* Requirements:
1 - Using the Tokyo travel tips, decide whether each statement agrees with the text: (a) the online immigration and customs forms give you a QR code for the airport, (b) you have to buy a physical Suica card, (c) the quote calls the first trip to Tokyo a transformative experience. Answer yes or no for each, quoting the words that settle it.
2 - Carry on the Tokyo travel tips from the point where the text stops.

To set the stage for first-time visitors, I’ll share this Tokyo quote from Anthony Bourdain from the Parts Unknown: Tokyo intro

“What do you need to know about Tokyo? Deep, deep waters. The first time I came here was a transformative experience. It was a powerful and violent experience. It was just like taking acid for the first time. Meaning: What do I do now? I see the whole world in a different way.”

These things helped me manage that violence.

Before You Go

  1. Fill out your Immigration and Customs forms on this website. You’ll get a QR code. Use this at the airport when you land. It will save you 5-10 minutes in line at immigration or customs when you.
  2. Easy mobile payments: If you have an iPhone, you can go to the Wallet app, search for a new Transit card, and add a Suica card. Fill it with 1000 Yen. Now you have money on your iPhone for the subway, 7-11s, etc. You don’t need to buy a physical Suica card anymore.

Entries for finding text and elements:
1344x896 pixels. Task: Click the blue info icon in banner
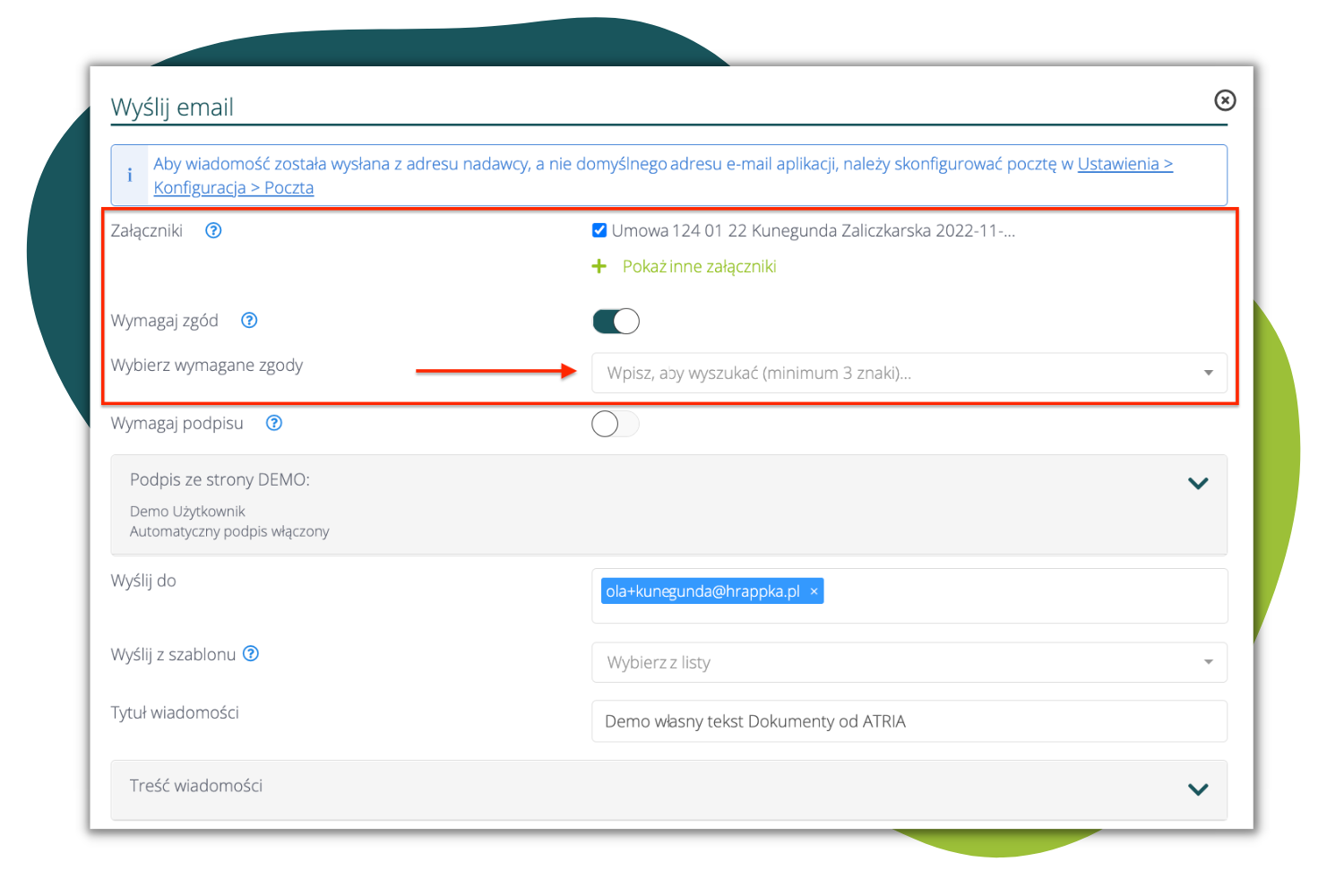tap(130, 176)
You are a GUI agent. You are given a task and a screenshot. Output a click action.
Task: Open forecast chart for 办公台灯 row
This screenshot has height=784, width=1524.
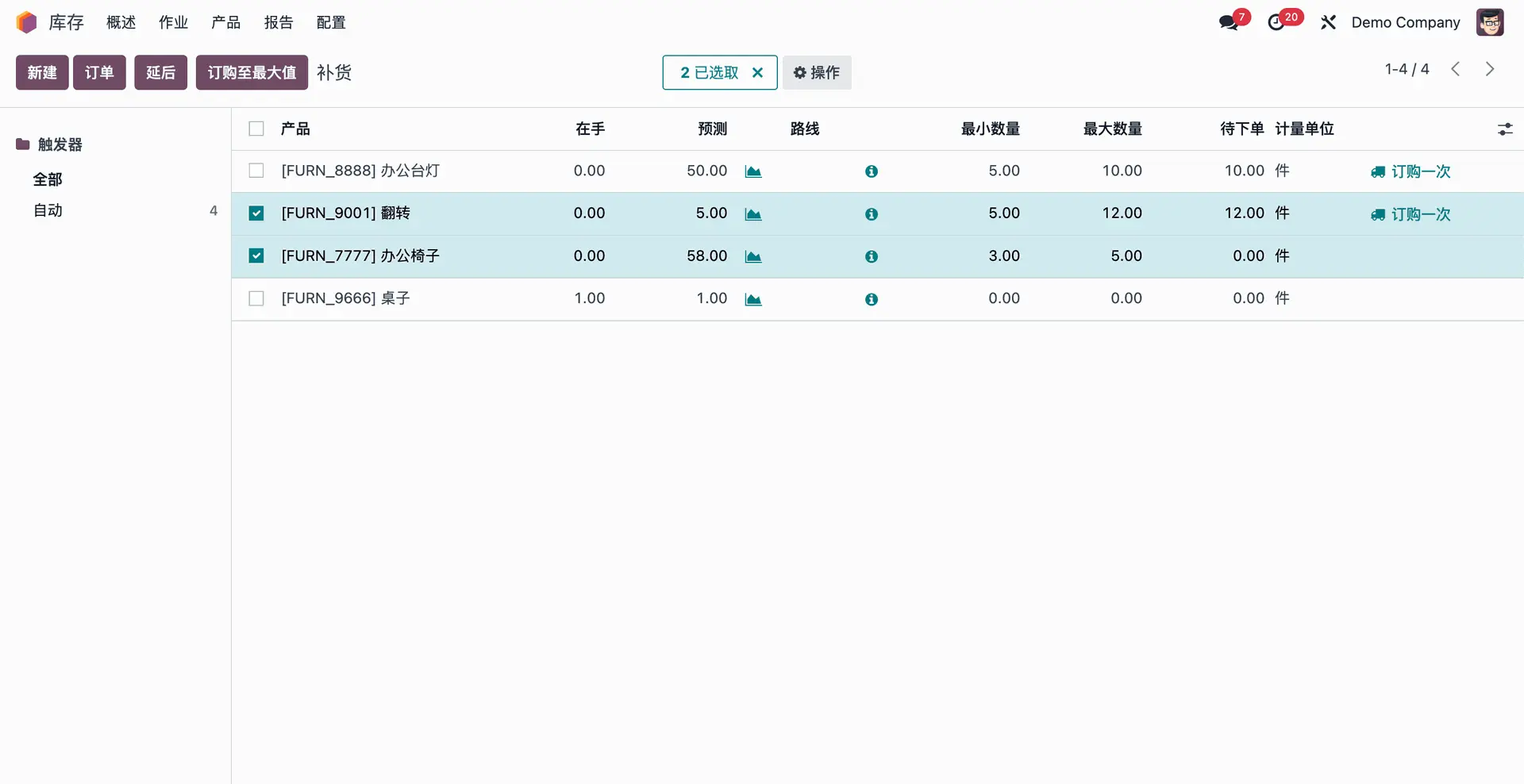coord(753,171)
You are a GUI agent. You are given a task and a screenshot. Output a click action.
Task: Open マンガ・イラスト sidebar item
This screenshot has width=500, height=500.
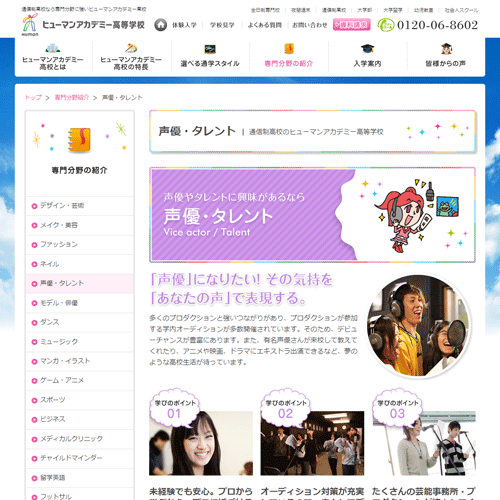pos(80,361)
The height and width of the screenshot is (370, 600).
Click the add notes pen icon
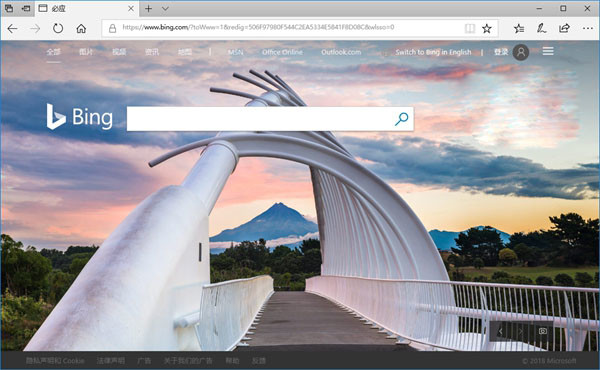(541, 28)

* Responses by task:
1 -
(a) Yes: "You’ll get a QR code. Use this at the airport when you land."
(b) No: "You don’t need to buy a physical Suica card anymore."
(c) Yes: "The first time I came here was a transformative experience."

2 -
  3. Get an eSIM instead of a pocket WiFi device. See the eSIM section at the end of this post for more information for which eSIM provider I like.
  4. Airports: There are two main airports in Tokyo, Narita and Haneda. My favorite is Haneda. It is much closer to the city center. If you have a choice, fly into Haneda.

Note: Google Maps reviews are universally low. This is important to note. Extremely important. As an American, I’d never eat at a place with less than a 4.0 rating. But in Tokyo you’ll find amazing spots with 3.5 ratings. That is because a 5-star rating is rarely given. Even 3-stars is considered “good,” compared to the American curve where 3-stars might be given for “there was visible trash in my food and the waiter stole from my purse.”

Random Notes

Japan is conservative. Japan is polite.

Japan is quiet. I can count the number of car horns I heard in downtown Tokyo over a week. It was 3.

You know all those things. But here are a few non-obvious things I found.

  • Japanese people stand on the escalator in Tokyo. They don’t walk up the stairs like New Yorkers do.
  • Lack of trash cans. There are virtually no public trash cans in Tokyo. So you end up carrying your trash with you to dispose of at home. Or throwing stuff away inside convenience stores like 7-11s.
  • Soybeans drive the food. Miso, soy sauce, tofu, etc.
This is the best green tea that you can buy at some 7-11s.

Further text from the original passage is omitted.